■ About this task:
Will you write out, word for word, every line from the one with "Click the Find in Files icon" to the final line of the data below, with the pictures left out?

■ Exercise inputs:
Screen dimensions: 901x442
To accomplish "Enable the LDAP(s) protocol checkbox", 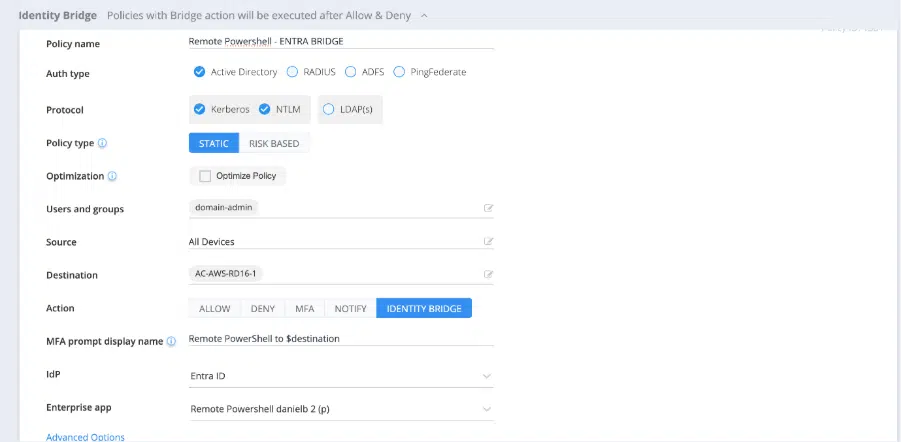I will click(x=329, y=109).
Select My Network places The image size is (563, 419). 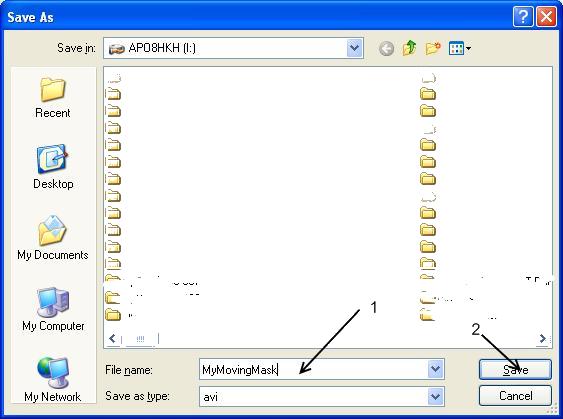(53, 380)
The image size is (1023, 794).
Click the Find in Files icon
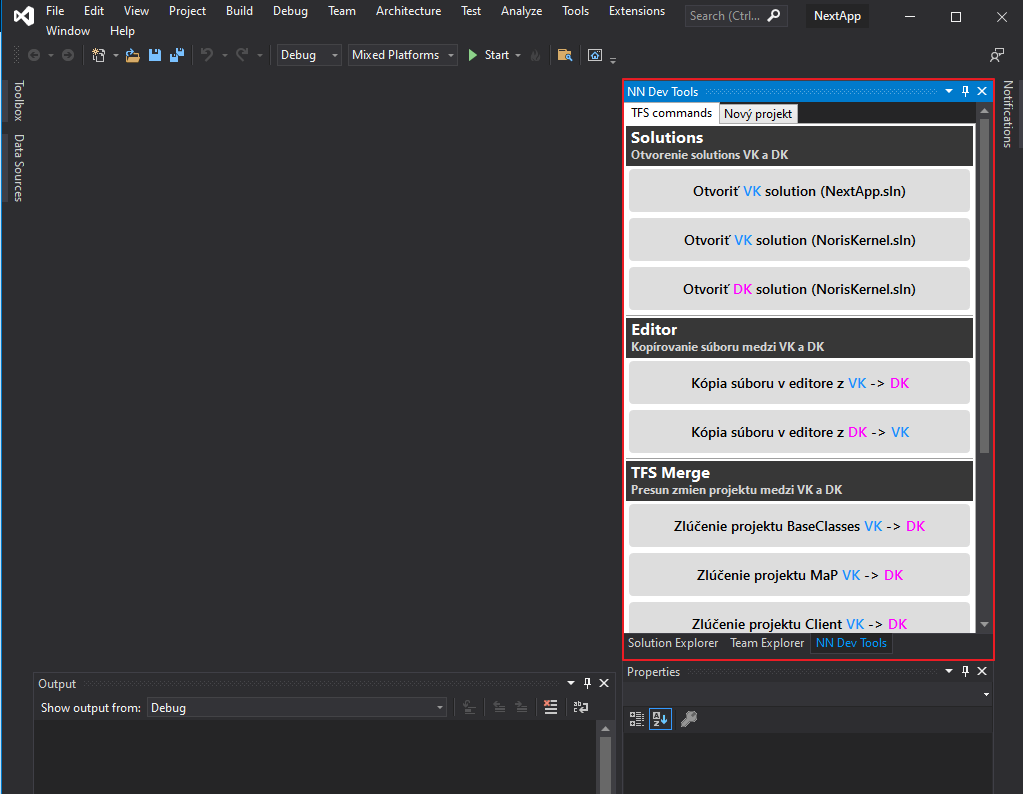click(565, 55)

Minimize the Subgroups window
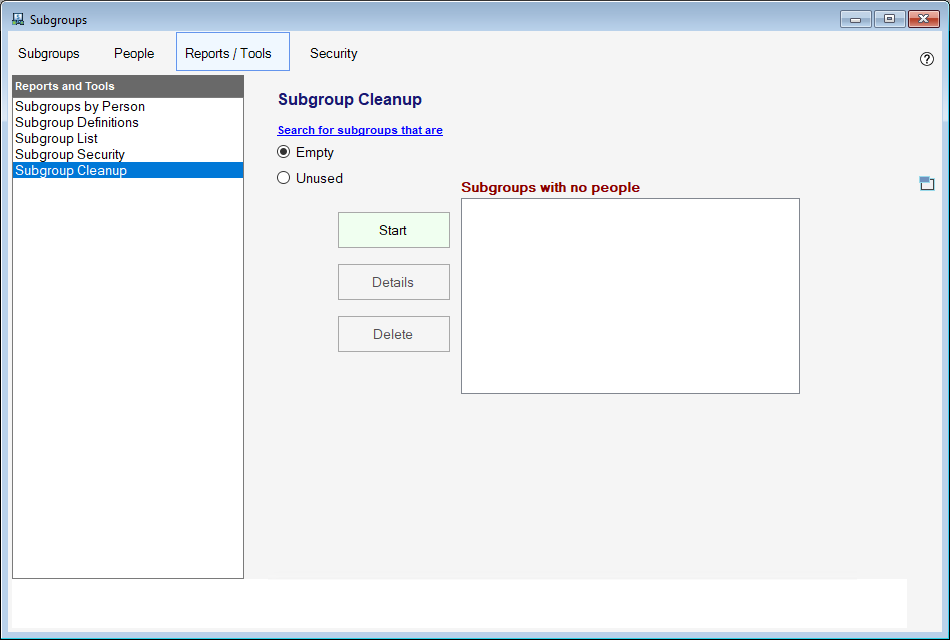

■ Written solution:
Click the Find in Files icon
click(565, 55)

Minimize the Subgroups window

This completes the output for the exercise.